(Data entries)
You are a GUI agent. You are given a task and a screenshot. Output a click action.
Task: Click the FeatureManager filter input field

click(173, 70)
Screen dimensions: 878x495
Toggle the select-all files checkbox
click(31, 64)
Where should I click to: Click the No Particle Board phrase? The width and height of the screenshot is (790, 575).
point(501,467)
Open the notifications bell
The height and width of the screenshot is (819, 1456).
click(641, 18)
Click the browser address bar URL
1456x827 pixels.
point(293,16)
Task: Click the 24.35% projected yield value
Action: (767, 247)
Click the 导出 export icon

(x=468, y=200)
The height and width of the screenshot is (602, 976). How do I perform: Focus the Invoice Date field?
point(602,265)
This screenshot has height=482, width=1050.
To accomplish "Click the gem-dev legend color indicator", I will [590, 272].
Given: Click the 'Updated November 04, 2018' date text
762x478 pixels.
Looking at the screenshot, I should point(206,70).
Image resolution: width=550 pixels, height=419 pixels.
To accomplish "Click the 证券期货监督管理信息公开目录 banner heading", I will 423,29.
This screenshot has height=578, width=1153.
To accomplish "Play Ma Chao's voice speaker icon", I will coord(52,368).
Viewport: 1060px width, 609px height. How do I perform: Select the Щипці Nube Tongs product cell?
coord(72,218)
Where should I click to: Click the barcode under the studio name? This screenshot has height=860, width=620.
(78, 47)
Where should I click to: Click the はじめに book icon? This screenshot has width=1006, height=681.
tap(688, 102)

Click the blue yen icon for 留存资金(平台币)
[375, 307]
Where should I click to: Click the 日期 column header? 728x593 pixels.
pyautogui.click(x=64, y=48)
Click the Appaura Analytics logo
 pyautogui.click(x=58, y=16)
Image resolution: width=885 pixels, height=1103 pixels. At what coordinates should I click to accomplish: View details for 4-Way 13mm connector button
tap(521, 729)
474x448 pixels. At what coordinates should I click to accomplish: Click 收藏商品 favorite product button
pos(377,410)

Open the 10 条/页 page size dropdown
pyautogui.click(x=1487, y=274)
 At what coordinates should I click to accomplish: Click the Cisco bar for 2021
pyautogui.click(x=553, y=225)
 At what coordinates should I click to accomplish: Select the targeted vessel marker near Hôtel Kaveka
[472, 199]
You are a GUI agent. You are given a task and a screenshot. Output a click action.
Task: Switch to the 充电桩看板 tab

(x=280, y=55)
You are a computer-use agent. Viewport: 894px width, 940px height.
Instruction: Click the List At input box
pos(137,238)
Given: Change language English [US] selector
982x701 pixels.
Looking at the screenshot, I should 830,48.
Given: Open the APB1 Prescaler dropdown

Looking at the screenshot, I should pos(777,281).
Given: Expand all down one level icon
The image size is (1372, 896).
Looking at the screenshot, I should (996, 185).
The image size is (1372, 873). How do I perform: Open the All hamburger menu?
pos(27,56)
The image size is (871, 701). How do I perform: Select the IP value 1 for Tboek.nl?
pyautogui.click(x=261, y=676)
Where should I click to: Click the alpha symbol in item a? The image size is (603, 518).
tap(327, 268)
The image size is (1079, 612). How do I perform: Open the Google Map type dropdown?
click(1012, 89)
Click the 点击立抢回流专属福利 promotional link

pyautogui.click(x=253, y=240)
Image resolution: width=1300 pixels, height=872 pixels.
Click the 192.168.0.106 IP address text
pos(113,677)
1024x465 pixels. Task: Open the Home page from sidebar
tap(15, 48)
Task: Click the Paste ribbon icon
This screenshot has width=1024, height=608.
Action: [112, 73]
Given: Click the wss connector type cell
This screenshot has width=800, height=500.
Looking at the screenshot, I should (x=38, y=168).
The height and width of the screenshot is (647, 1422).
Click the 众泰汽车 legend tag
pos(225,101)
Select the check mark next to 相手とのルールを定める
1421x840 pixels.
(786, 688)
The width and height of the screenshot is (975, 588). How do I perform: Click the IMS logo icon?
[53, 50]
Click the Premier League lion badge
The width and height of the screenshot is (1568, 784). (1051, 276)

DIRECTIONS: Repeat the records. Match them exactly.

RESULT OF THE EXERCISE:
You are a GUI agent. You are given a task and a screenshot. Output a click action.
Task: Click the FeatureManager filter input field

click(173, 70)
Screen dimensions: 878x495
Toggle the select-all files checkbox
click(31, 64)
Where should I click to: Click the No Particle Board phrase? The width and height of the screenshot is (790, 575).
point(501,467)
Open the notifications bell
The height and width of the screenshot is (819, 1456).
click(641, 18)
Click the browser address bar URL
1456x827 pixels.
point(293,16)
Task: Click the 24.35% projected yield value
Action: (767, 247)
Click the 导出 export icon

(x=468, y=200)
The height and width of the screenshot is (602, 976). How do I perform: Focus the Invoice Date field?
point(602,265)
This screenshot has height=482, width=1050.
To accomplish "Click the gem-dev legend color indicator", I will [590, 272].
Given: Click the 'Updated November 04, 2018' date text
762x478 pixels.
Looking at the screenshot, I should point(206,70).
Image resolution: width=550 pixels, height=419 pixels.
To accomplish "Click the 证券期货监督管理信息公开目录 banner heading", I will 423,29.
This screenshot has height=578, width=1153.
To accomplish "Play Ma Chao's voice speaker icon", I will coord(52,368).
Viewport: 1060px width, 609px height. How do I perform: Select the Щипці Nube Tongs product cell?
coord(72,218)
Where should I click to: Click the barcode under the studio name? This screenshot has height=860, width=620.
(78, 47)
Where should I click to: Click the はじめに book icon? This screenshot has width=1006, height=681.
tap(688, 102)

Click the blue yen icon for 留存资金(平台币)
[375, 307]
Where should I click to: Click the 日期 column header? 728x593 pixels.
pyautogui.click(x=64, y=48)
Click the Appaura Analytics logo
 pyautogui.click(x=58, y=16)
Image resolution: width=885 pixels, height=1103 pixels. At what coordinates should I click to accomplish: View details for 4-Way 13mm connector button
tap(521, 729)
474x448 pixels. At what coordinates should I click to accomplish: Click 收藏商品 favorite product button
pos(377,410)

Open the 10 条/页 page size dropdown
pyautogui.click(x=1487, y=274)
 At what coordinates should I click to accomplish: Click the Cisco bar for 2021
pyautogui.click(x=553, y=225)
 At what coordinates should I click to accomplish: Select the targeted vessel marker near Hôtel Kaveka
[472, 199]
You are a GUI agent. You are given a task and a screenshot. Output a click action.
Task: Switch to the 充电桩看板 tab

(x=280, y=55)
You are a computer-use agent. Viewport: 894px width, 940px height.
Instruction: Click the List At input box
pos(137,238)
Given: Change language English [US] selector
982x701 pixels.
Looking at the screenshot, I should 830,48.
Given: Open the APB1 Prescaler dropdown

Looking at the screenshot, I should pos(777,281).
Given: Expand all down one level icon
The image size is (1372, 896).
Looking at the screenshot, I should (996, 185).
The image size is (1372, 873). How do I perform: Open the All hamburger menu?
pos(27,56)
The image size is (871, 701). How do I perform: Select the IP value 1 for Tboek.nl?
pyautogui.click(x=261, y=676)
Where should I click to: Click the alpha symbol in item a? The image size is (603, 518).
tap(327, 268)
The image size is (1079, 612). How do I perform: Open the Google Map type dropdown?
click(1012, 89)
Click the 点击立抢回流专属福利 promotional link

pyautogui.click(x=253, y=240)
Image resolution: width=1300 pixels, height=872 pixels.
Click the 192.168.0.106 IP address text
pos(113,677)
1024x465 pixels. Task: Open the Home page from sidebar
tap(15, 48)
Task: Click the Paste ribbon icon
This screenshot has width=1024, height=608.
Action: [112, 73]
Given: Click the wss connector type cell
This screenshot has width=800, height=500.
Looking at the screenshot, I should (x=38, y=168).
The height and width of the screenshot is (647, 1422).
Click the 众泰汽车 legend tag
pos(225,101)
Select the check mark next to 相手とのルールを定める
1421x840 pixels.
(786, 688)
The width and height of the screenshot is (975, 588). How do I perform: Click the IMS logo icon?
[53, 50]
Click the Premier League lion badge
The width and height of the screenshot is (1568, 784). (1051, 276)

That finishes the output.